The relative stabilities of the keto and enol forms [Δ E0 (enol-keto)] and the energy barriers to enolization of the keto forms [Δ E≠ (transition state-keto)] for CH3COR (R = CH3, H, F, and CN) and CH3CHY (Y = CH2, NH, and S) are investigated theoretically by Hartree-Fock and Möoller-Plesset second-order calculations with 6–31G** basis sets. Specific and bulk solvent effects are considered by incorporating one water molecule and applying the self-consistent reaction field (SCRF) method to the reaction system, respectively. The Δ E0MP2 values are all positive, in agreement with the lower stability of the enol form in the gas phase as well as in solution. In contrast to a relatively small effect of specific as well as bulk solvation on Δ E0, there is a large lowering of Δ E≠ (by ca. 30 kcal/mol) when solvent effects are accounted for. In general, both Δ E0 and Δ E≠ are depressed in solution and hence enolization is favored thermodynamically as well as kinetically.

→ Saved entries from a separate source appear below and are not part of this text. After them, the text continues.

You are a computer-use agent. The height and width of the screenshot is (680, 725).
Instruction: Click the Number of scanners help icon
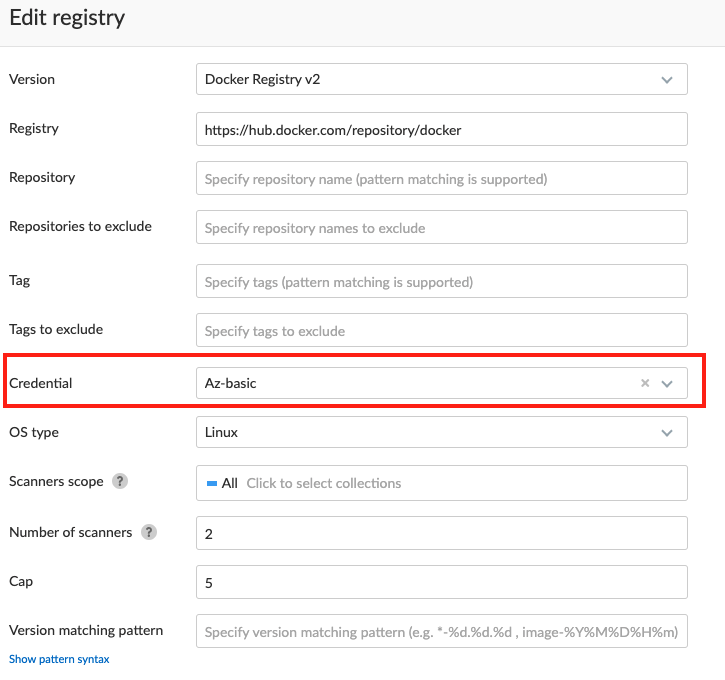coord(149,532)
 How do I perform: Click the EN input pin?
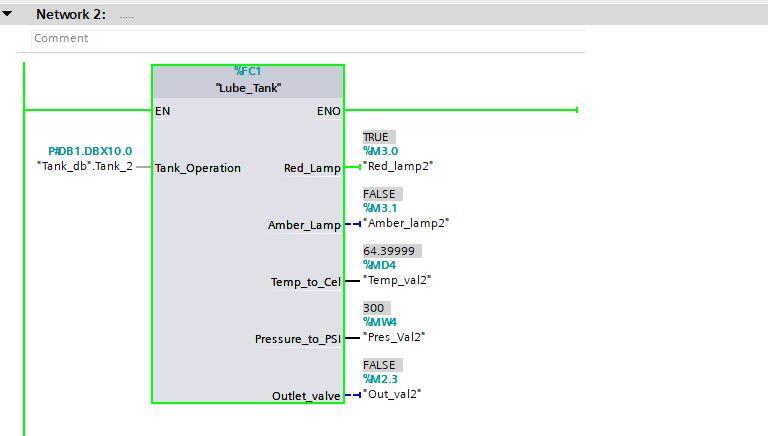(x=163, y=111)
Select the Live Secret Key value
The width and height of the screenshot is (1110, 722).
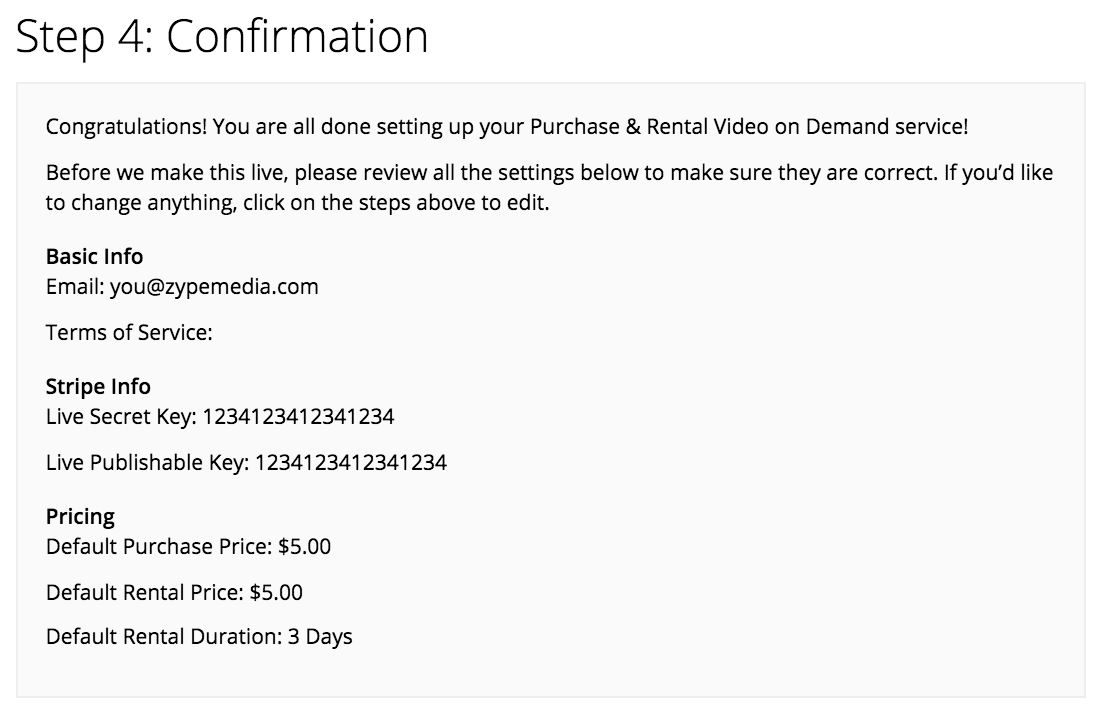[298, 417]
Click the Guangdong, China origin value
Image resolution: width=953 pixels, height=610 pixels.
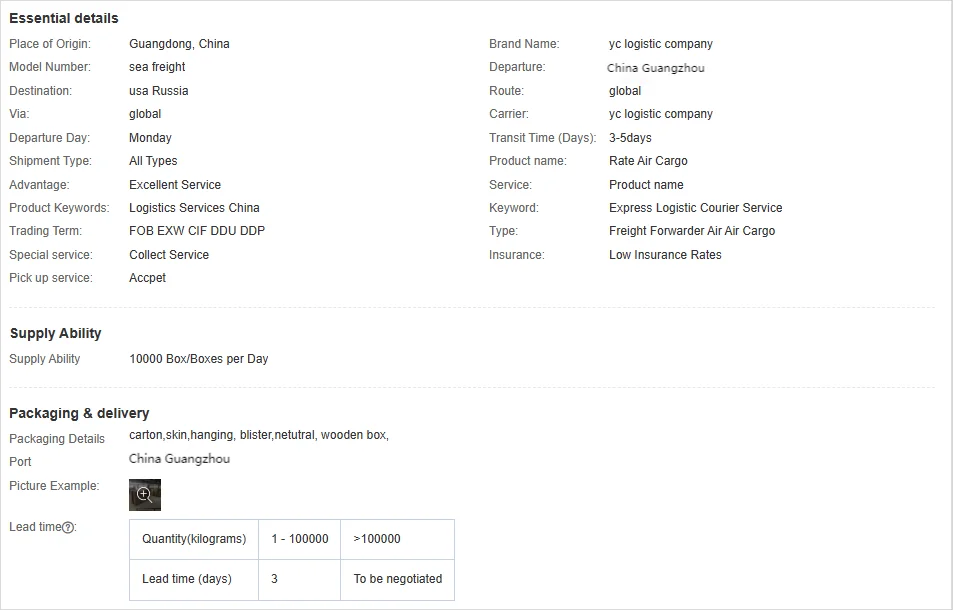click(x=179, y=44)
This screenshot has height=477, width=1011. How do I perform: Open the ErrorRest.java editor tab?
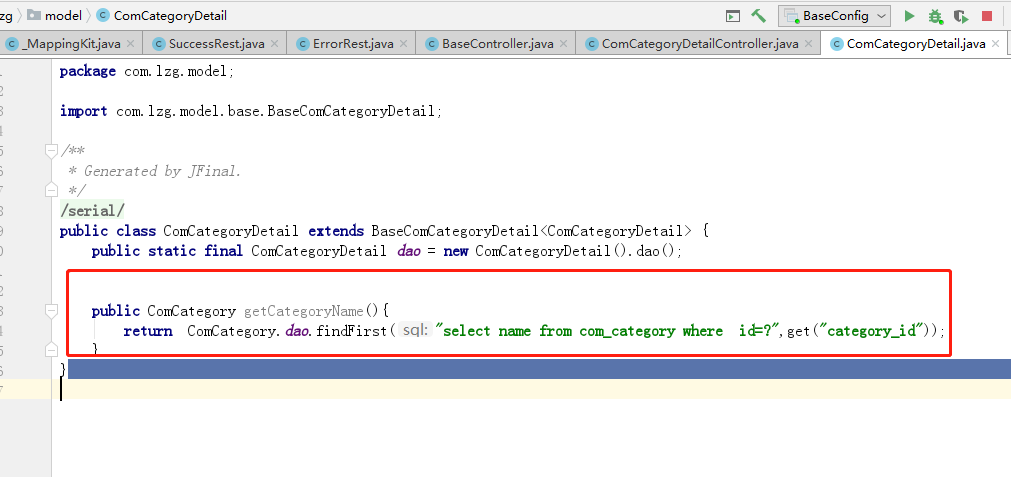point(352,44)
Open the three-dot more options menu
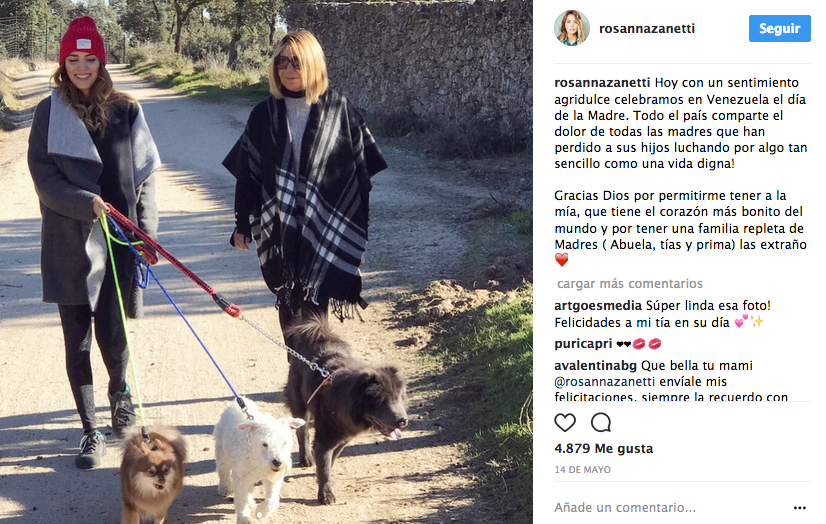The height and width of the screenshot is (524, 826). (800, 508)
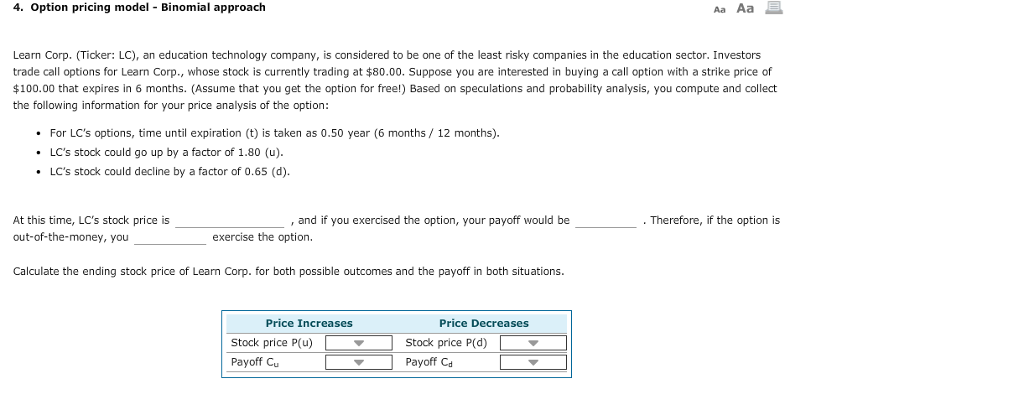1024x415 pixels.
Task: Open the blank after "your payoff would be"
Action: tap(605, 221)
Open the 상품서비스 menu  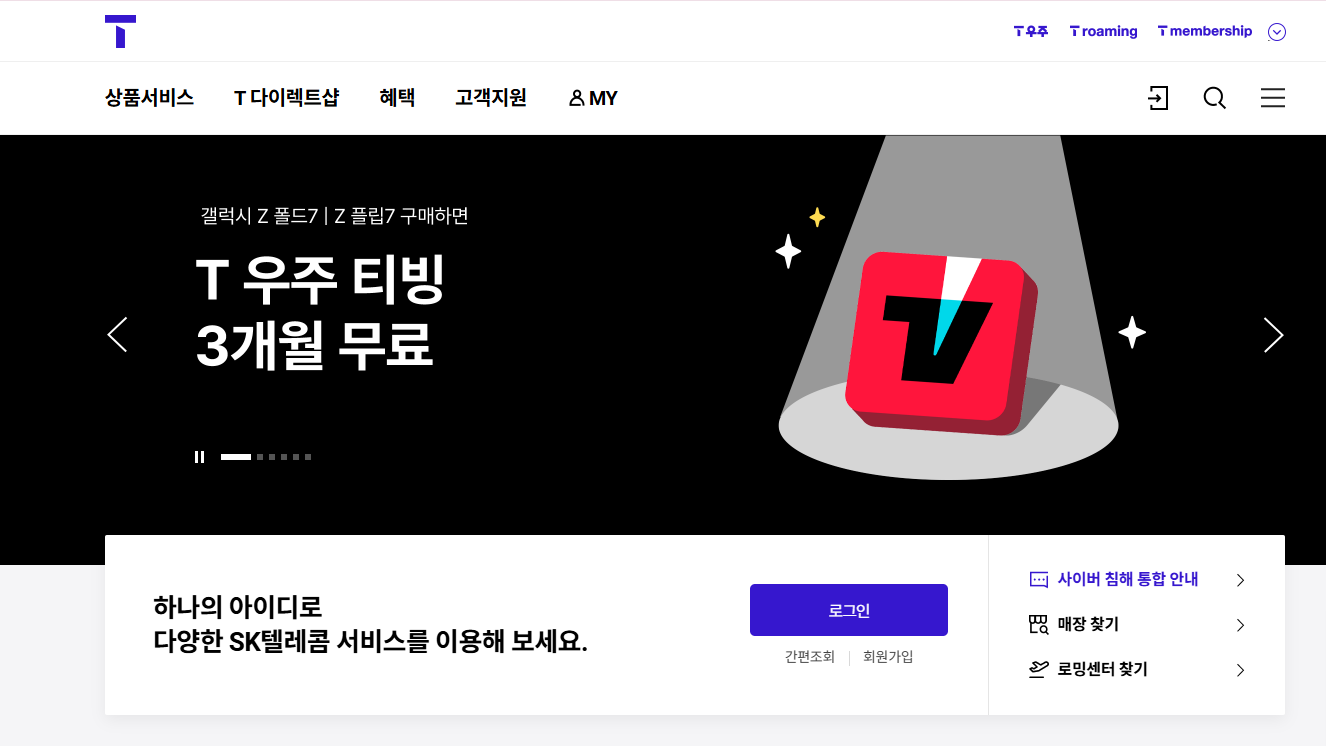tap(149, 98)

The keto form is strongly stabilized by a π donor, whereas the enol isomer is stabilized by a π as well as a σ-acceptor substituent, R. As a result, substituent R = F is the most unfavorable whereas R = CN is the most favorable for the enolization. The water catalyzed enolization in the neutral water proceeds concertedly, but carbon deprotonation is more important than carbonyl-oxygen protonation by water in the rate determining step. © 1997 by John Wiley & Sons, Inc.